» EXERCISE SET
a – For each statement below, say whether it agrees with the Advent blog post, answering yes or no and quoting the deciding words from the post: (i) The advent candles were lit for the first time this year today. (ii) The daughter is at home this year. (iii) Putting up decorations makes cleaning the house easier.
b – Copy the passage of the Advent blog post between "I didn't want" and "is worth it.", inclusive.
c – List every quality the Advent blog post attributes to the newly discovered blog.

» TEXT
============

Today I discovered a new blog. It is well-written, has beautiful photos and is encouraging and challenging.

I loved what
Ann Voskamp wrote about Advent and it found an echo in my heart. This year I have not made much of a thing of advent. Today we lit the advent candles for the first time and next Sunday is Christmas already! I remember a few years back that I would ensure we lit them every Sunday in advent to remind the whole family what Christmas really means. To move our thoughts away from decorations and presents and the whole whirlwind of preparation to think about the coming of Christ, the adoration of the Magi, the foretelling of the prophets...
This year, with our daughter away and both me and my husband swamped with work, there hasn't been much time to reflect on the meaning of Christmas. The thought that mostly went through my mind was that each year I like Christmas less and less.
I didn't want to put up decorations that make cleaning the house difficult. Then when they were up each one reminded me of something from over the years - the few we had when we were first married, the ones that commemorate our child's birth or other momentous events in our lives. And of course, the advent candles.
Giving presents somehow seems pointless when, even in the economic crisis, we in the West have so much and others have so little. And yet as I give some inexpensive gifts, chosen with care, and see the warmth they bring and the love they express, it
is worth it.

============

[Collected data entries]
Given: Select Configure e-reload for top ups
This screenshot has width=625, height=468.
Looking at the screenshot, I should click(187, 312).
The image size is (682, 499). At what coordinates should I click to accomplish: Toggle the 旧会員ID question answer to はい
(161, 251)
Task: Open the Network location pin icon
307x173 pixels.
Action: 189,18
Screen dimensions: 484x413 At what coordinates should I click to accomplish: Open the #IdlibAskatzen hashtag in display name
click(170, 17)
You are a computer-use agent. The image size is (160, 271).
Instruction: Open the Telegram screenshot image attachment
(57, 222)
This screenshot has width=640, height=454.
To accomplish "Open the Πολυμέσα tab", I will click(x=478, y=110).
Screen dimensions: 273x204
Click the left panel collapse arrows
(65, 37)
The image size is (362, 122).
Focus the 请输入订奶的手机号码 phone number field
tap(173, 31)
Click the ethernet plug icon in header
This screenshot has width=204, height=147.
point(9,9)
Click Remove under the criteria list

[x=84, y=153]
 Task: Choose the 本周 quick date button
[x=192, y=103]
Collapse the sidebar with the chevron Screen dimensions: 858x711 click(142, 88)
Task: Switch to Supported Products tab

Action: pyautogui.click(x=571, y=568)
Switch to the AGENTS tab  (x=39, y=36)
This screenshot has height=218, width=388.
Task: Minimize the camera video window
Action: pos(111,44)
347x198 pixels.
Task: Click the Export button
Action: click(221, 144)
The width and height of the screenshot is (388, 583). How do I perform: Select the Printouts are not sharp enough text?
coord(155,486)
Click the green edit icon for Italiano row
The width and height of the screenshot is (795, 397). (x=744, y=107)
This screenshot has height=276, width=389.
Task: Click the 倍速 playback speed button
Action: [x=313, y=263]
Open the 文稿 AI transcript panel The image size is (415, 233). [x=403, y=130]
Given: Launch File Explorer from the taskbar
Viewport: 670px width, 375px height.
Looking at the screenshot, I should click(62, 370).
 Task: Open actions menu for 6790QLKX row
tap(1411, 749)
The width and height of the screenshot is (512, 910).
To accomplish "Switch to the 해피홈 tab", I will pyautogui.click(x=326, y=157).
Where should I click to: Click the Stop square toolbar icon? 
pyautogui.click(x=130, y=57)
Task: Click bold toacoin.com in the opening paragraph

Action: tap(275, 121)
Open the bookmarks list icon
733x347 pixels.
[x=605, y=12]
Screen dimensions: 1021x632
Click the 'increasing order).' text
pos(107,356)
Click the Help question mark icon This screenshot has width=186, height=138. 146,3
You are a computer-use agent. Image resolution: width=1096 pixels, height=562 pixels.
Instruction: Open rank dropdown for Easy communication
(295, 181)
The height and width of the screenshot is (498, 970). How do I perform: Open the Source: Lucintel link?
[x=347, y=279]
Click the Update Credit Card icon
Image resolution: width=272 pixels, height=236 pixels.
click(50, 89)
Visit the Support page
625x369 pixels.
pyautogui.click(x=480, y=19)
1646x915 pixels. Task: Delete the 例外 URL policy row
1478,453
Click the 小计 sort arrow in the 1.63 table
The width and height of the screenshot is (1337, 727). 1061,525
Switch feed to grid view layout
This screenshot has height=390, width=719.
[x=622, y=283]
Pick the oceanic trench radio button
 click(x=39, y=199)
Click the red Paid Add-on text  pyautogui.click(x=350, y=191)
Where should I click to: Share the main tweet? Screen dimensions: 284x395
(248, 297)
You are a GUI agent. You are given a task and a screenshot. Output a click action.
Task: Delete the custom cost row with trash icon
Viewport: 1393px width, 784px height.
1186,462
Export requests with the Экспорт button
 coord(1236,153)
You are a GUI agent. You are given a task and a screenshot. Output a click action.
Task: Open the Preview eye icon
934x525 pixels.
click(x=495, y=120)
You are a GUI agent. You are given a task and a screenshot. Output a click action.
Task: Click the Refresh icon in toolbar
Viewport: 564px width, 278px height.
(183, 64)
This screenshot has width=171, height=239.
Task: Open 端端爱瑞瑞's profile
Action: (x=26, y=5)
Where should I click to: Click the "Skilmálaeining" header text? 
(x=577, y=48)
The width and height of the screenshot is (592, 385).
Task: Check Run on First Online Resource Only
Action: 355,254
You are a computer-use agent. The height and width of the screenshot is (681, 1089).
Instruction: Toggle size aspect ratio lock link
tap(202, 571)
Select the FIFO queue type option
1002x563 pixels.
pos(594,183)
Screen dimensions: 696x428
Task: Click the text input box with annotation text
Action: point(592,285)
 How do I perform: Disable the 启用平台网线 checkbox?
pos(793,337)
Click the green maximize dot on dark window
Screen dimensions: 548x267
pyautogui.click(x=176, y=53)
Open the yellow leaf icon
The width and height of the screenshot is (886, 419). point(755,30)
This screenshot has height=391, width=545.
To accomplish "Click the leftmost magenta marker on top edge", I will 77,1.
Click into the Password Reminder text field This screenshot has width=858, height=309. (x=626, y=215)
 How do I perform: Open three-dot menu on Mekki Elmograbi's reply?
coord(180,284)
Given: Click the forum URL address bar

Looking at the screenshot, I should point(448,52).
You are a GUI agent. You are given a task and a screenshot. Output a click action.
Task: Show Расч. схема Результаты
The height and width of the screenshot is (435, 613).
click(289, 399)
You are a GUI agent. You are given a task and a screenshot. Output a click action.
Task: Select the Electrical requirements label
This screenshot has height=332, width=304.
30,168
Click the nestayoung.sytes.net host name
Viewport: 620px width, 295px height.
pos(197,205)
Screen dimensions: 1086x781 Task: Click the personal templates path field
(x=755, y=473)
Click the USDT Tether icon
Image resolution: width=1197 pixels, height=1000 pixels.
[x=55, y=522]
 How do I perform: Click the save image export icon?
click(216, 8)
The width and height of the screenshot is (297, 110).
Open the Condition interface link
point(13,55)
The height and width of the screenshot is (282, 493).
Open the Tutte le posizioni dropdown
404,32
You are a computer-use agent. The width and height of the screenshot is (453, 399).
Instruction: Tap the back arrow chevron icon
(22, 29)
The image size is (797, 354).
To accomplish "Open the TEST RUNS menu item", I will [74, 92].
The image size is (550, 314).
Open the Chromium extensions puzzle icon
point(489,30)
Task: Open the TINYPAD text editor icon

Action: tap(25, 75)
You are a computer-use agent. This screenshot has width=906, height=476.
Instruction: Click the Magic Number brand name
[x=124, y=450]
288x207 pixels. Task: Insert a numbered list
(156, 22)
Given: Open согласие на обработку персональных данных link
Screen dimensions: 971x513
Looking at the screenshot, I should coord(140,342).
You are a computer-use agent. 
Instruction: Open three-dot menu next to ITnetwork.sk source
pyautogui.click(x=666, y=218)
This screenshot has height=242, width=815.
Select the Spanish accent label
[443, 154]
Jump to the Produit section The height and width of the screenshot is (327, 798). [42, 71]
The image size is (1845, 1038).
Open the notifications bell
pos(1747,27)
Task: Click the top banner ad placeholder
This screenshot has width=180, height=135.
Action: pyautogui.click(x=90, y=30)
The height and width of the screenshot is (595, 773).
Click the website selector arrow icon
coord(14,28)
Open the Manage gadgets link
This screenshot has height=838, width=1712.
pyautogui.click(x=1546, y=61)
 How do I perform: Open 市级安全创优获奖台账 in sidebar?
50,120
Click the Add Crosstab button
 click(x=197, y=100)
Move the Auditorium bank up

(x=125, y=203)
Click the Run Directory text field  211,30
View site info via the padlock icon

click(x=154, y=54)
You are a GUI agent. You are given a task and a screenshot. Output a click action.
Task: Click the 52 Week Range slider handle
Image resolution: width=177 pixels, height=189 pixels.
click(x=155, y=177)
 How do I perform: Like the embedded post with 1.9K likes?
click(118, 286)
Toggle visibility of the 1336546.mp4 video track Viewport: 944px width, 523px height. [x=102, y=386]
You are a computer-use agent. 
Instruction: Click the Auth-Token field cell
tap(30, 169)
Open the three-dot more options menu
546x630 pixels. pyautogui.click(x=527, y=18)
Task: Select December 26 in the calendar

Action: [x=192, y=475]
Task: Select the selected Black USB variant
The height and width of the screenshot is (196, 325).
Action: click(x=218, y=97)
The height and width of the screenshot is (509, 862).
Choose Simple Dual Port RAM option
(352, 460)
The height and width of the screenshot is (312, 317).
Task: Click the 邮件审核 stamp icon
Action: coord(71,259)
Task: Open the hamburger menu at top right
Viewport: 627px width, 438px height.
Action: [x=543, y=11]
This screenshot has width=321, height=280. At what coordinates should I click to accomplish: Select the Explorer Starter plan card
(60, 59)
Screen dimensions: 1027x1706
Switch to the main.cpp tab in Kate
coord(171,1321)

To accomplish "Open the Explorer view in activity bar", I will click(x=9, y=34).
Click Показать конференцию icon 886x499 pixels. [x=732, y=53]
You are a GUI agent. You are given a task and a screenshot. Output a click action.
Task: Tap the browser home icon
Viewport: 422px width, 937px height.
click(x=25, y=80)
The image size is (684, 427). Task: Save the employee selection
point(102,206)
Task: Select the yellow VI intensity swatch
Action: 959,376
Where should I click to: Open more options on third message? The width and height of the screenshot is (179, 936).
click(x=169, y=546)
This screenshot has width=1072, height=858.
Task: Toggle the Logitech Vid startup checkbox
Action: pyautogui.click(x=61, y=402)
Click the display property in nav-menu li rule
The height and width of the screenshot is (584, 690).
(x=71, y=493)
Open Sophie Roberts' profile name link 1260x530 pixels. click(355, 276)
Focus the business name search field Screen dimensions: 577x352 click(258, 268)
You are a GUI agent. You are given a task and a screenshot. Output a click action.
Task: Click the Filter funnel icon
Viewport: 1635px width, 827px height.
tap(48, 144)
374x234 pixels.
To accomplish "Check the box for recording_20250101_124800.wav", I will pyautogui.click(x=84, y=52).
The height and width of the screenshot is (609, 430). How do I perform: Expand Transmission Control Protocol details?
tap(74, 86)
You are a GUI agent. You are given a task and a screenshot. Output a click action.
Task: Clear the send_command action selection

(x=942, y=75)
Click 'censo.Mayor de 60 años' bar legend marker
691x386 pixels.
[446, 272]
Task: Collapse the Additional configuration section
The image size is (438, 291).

============

» CORRECT ANSWERS
a –
(i) Yes: "Today we lit the advent candles for the first time"
(ii) No: "This year, with our daughter away"
(iii) No: "I didn't want to put up decorations that make cleaning the house difficult."

b –
I didn't want to put up decorations that make cleaning the house difficult. Then when they were up each one reminded me of something from over the years - the few we had when we were first married, the ones that commemorate our child's birth or other momentous events in our lives. And of course, the advent candles.
Giving presents somehow seems pointless when, even in the economic crisis, we in the West have so much and others have so little. And yet as I give some inexpensive gifts, chosen with care, and see the warmth they bring and the love they express, it
is worth it.

c –
- well-written
- has beautiful photos
- encouraging
- challenging